> **Records shown**:
==============================
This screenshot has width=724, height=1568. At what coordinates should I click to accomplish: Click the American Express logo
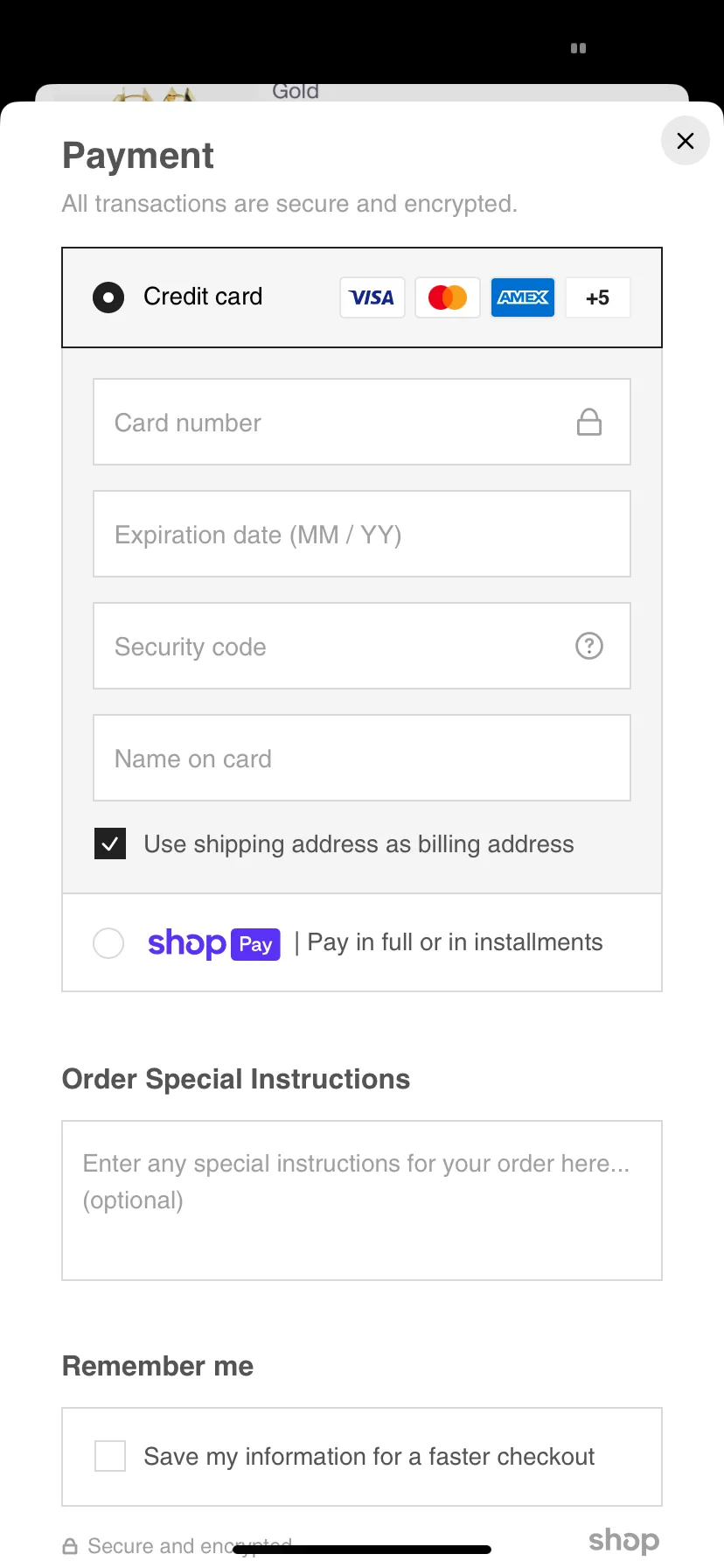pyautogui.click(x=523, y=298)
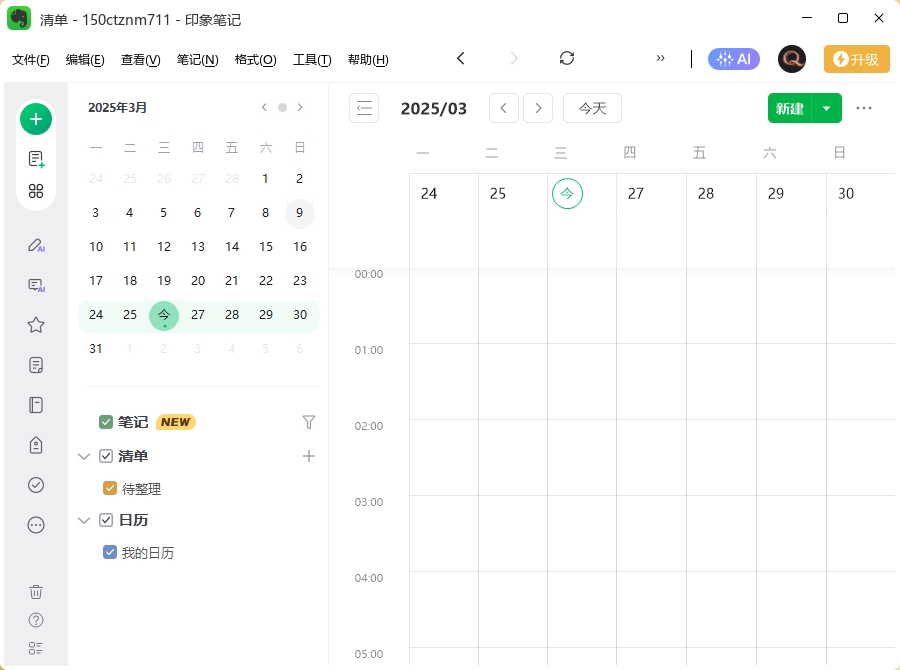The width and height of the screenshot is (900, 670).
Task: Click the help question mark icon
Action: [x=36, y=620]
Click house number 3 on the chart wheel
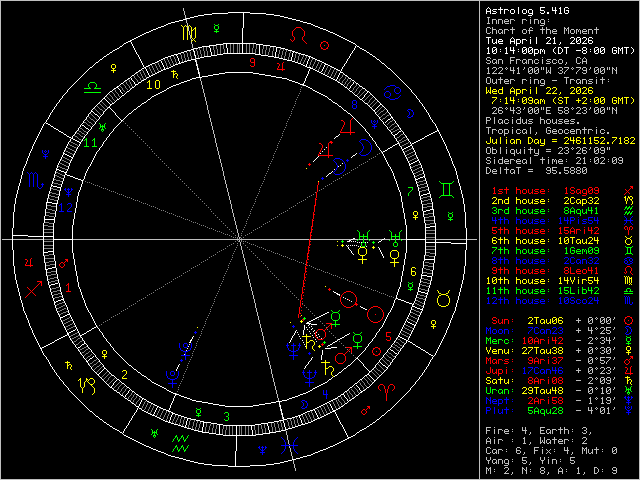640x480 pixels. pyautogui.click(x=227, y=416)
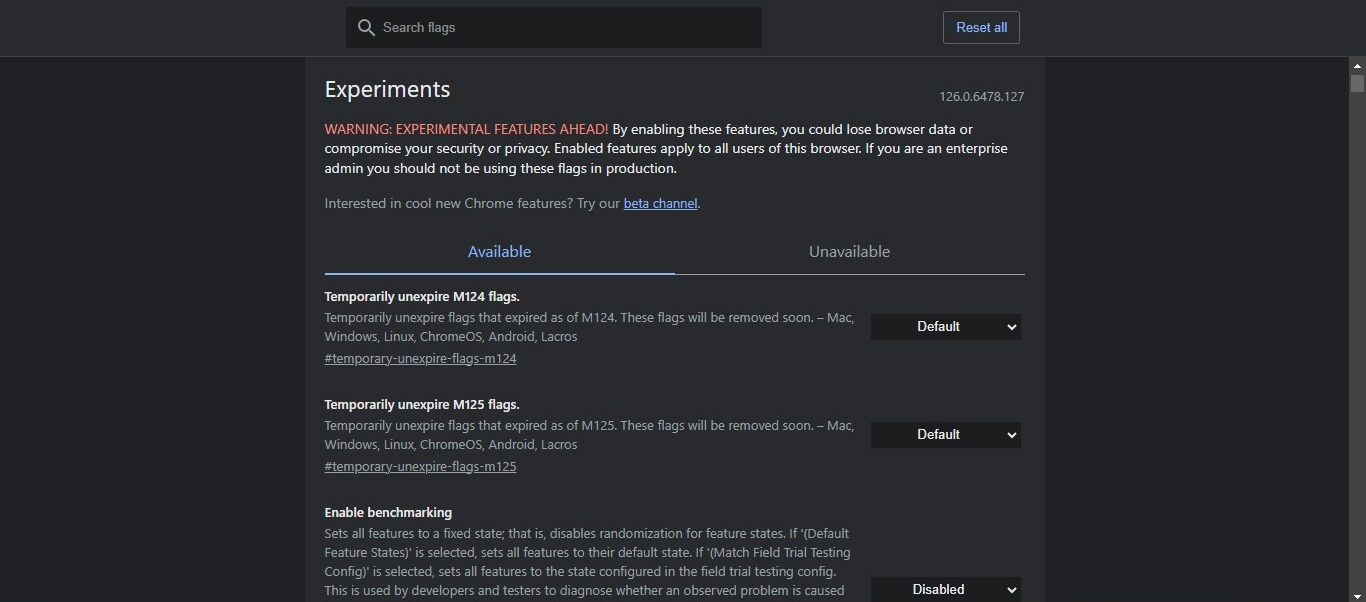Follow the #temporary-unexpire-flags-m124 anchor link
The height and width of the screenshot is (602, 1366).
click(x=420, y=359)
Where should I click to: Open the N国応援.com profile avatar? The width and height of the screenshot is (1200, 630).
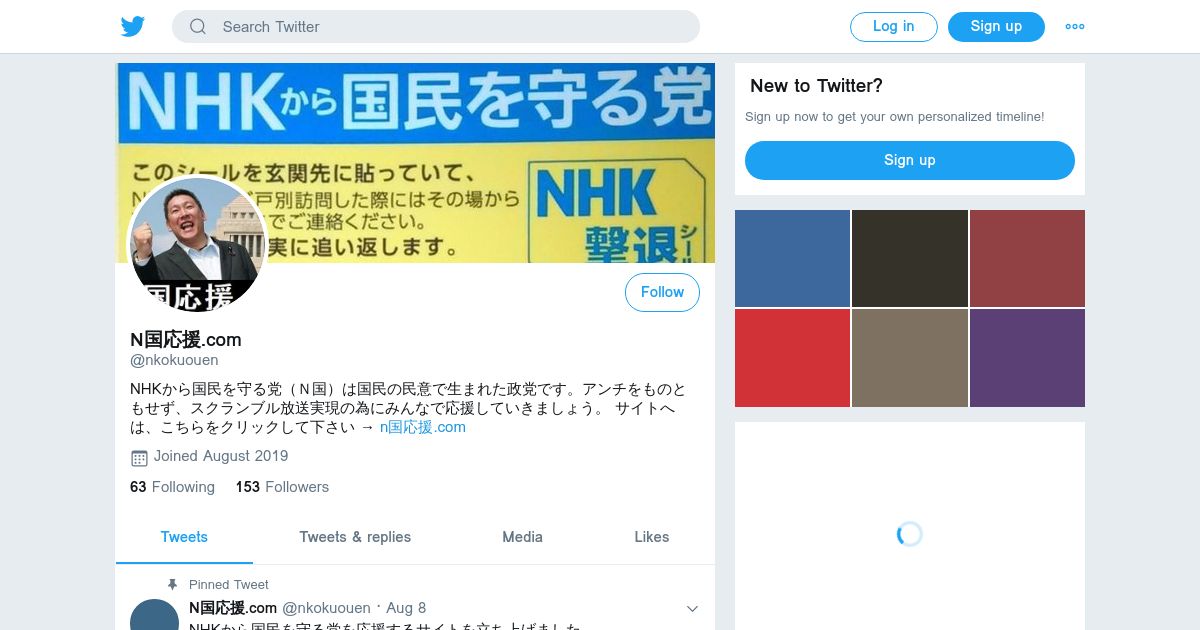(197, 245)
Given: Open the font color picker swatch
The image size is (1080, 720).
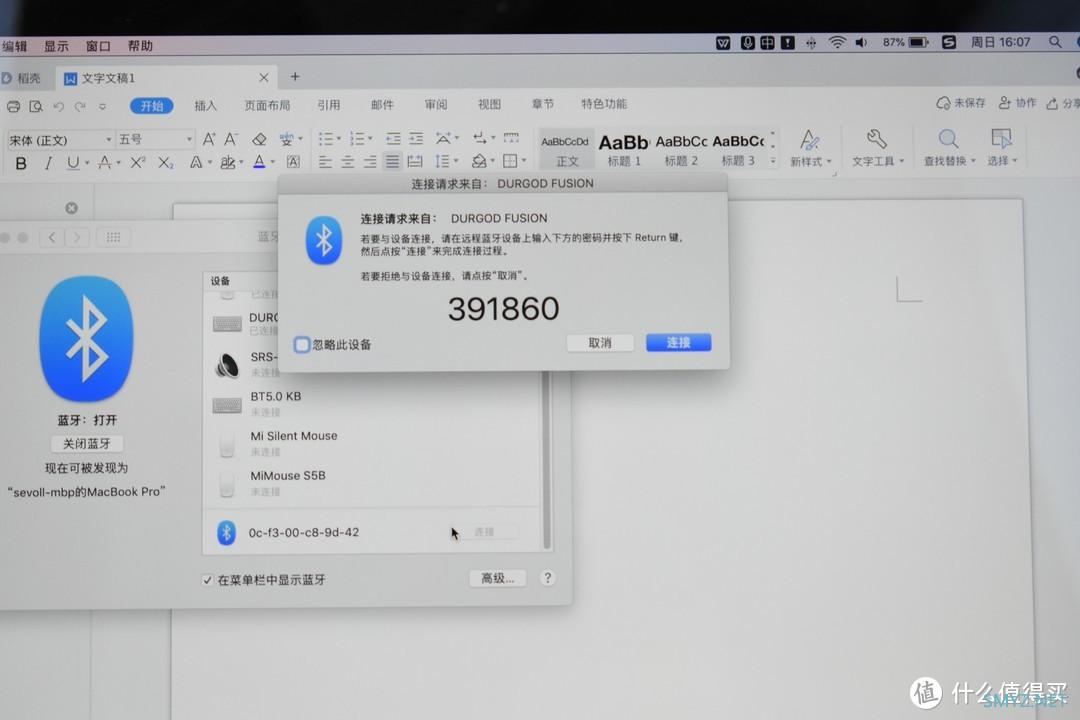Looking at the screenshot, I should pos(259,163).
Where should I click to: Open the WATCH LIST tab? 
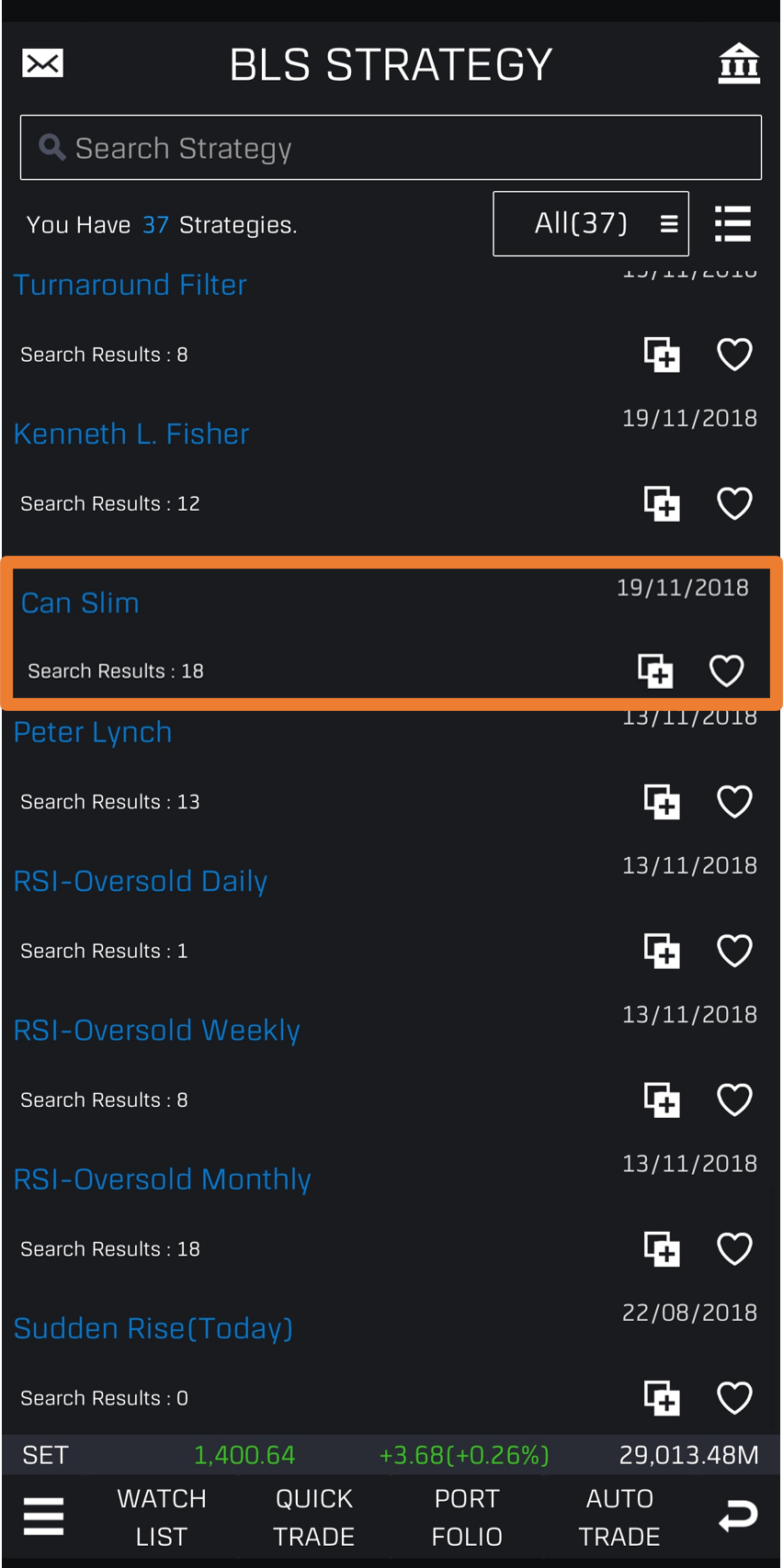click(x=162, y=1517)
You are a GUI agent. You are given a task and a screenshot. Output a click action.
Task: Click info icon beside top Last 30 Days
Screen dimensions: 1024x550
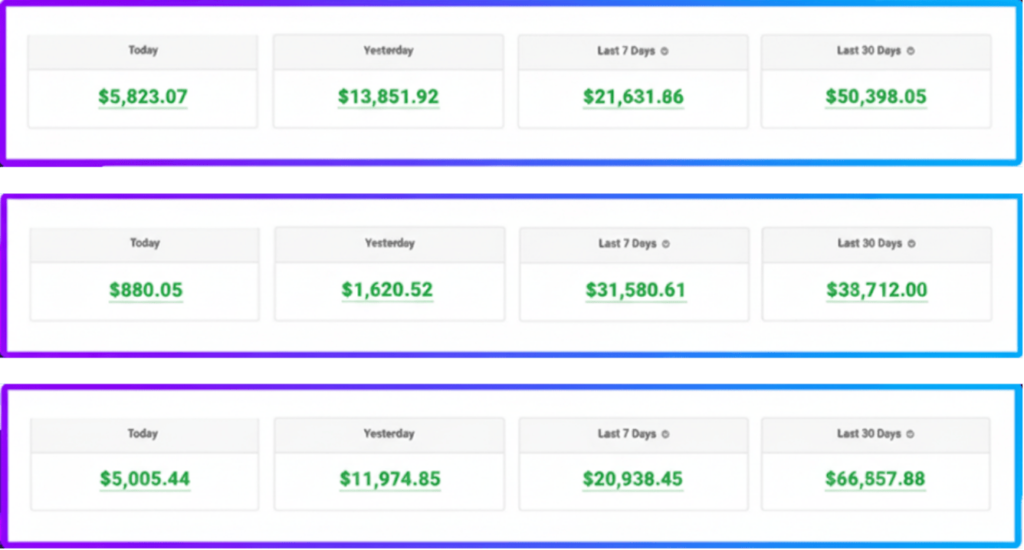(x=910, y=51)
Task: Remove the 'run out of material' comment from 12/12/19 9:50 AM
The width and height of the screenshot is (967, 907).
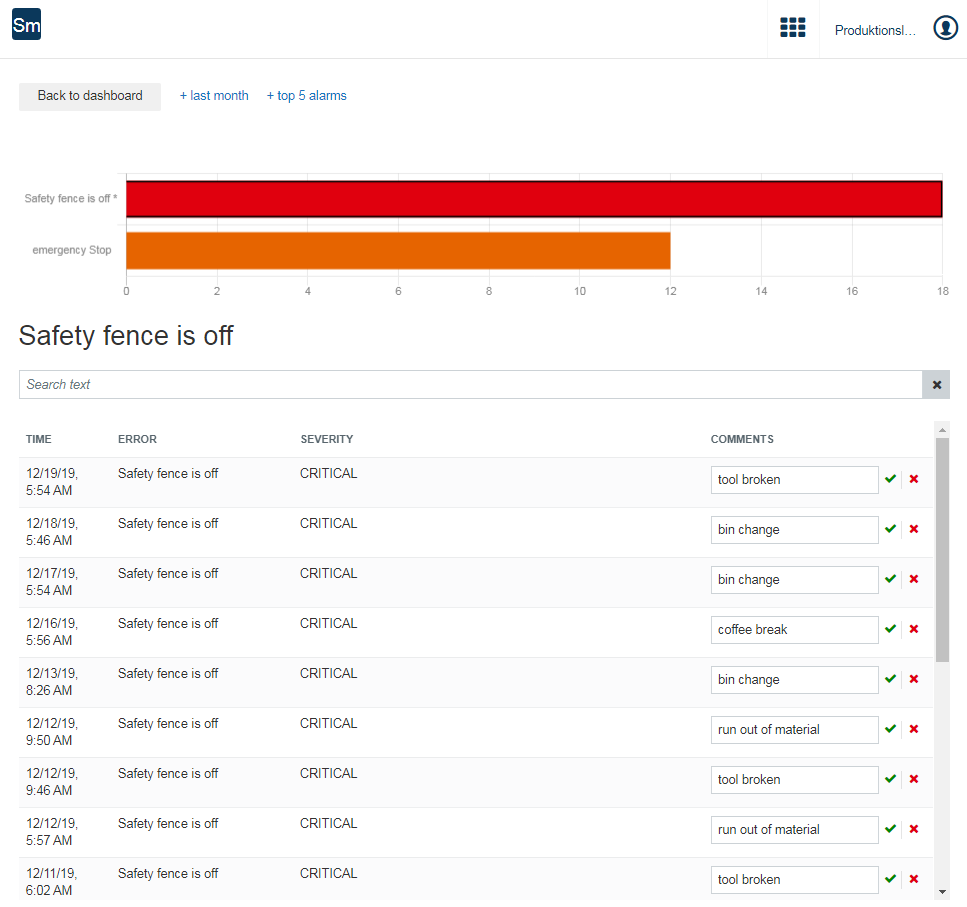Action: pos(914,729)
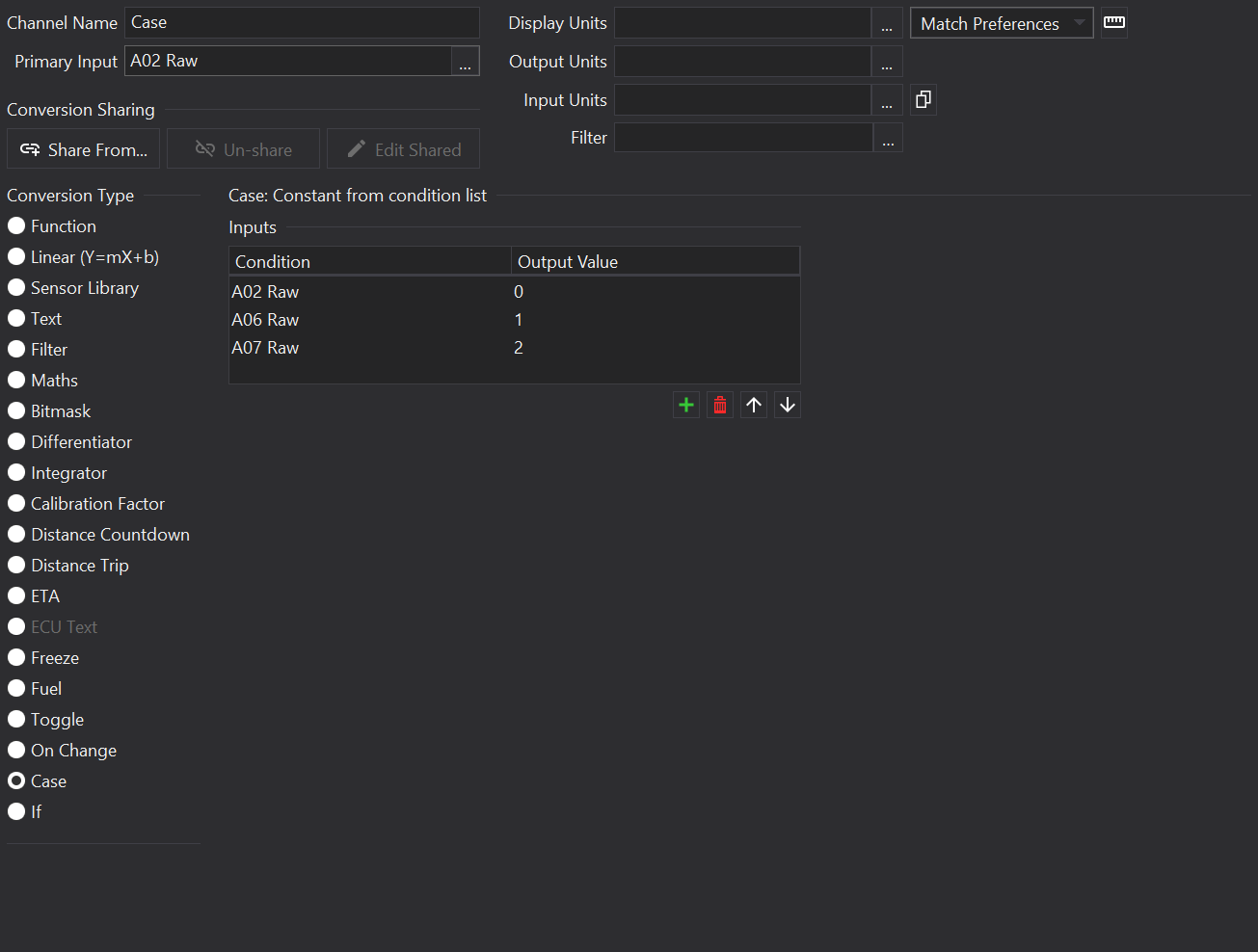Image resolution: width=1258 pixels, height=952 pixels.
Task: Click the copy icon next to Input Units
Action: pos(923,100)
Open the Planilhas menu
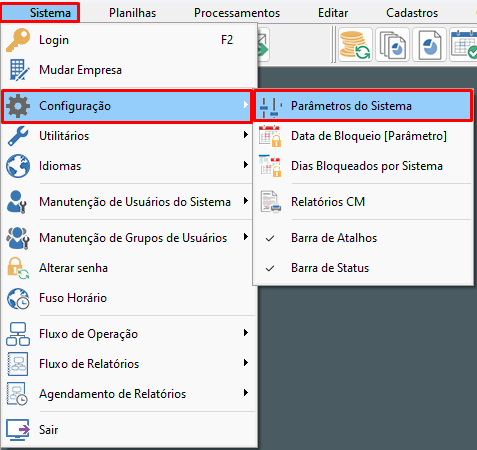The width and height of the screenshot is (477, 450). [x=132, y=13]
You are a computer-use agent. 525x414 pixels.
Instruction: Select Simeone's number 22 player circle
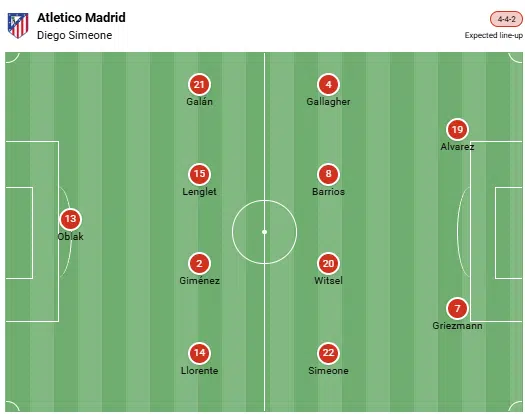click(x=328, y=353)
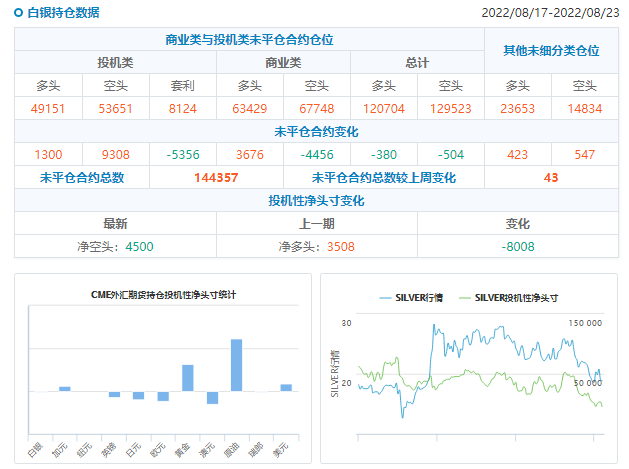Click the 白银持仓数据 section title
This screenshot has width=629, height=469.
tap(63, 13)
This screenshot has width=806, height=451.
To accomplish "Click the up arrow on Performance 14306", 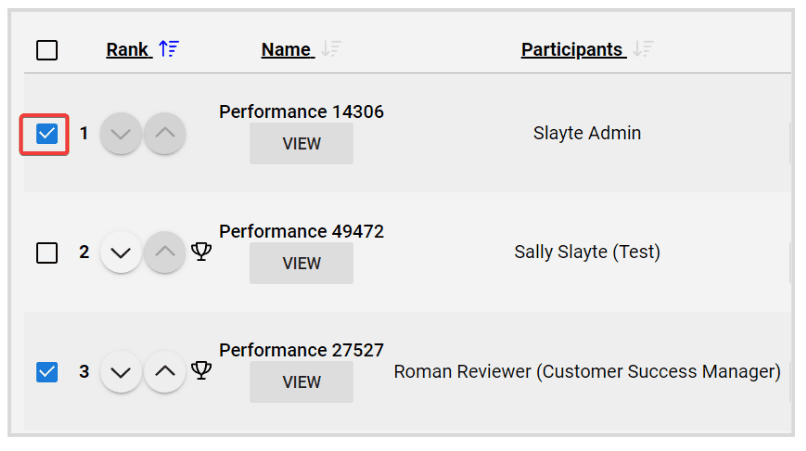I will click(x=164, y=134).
==============================
> **Required action**:
Write out, word for word, the stretch of entries that begins at the line with "You are a GUI" and ends at the line with "You are a computer-use agent. 525x414 pixels.". Pictures do not belong in it.

> **Output below**:
You are a GUI agent. You are given a task and a screenshot. Output a click action.
Task: Click info icon beside top Last 30 Days
Screen dimensions: 1024x550
(x=910, y=51)
Task: Remove the 'run out of material' comment from 12/12/19 9:50 AM
The width and height of the screenshot is (967, 907).
Action: pos(914,729)
Image resolution: width=1258 pixels, height=952 pixels.
Task: Click the copy icon next to Input Units
Action: pos(923,100)
Open the Planilhas menu
The width and height of the screenshot is (477, 450). [x=132, y=13]
You are a computer-use agent. 525x414 pixels.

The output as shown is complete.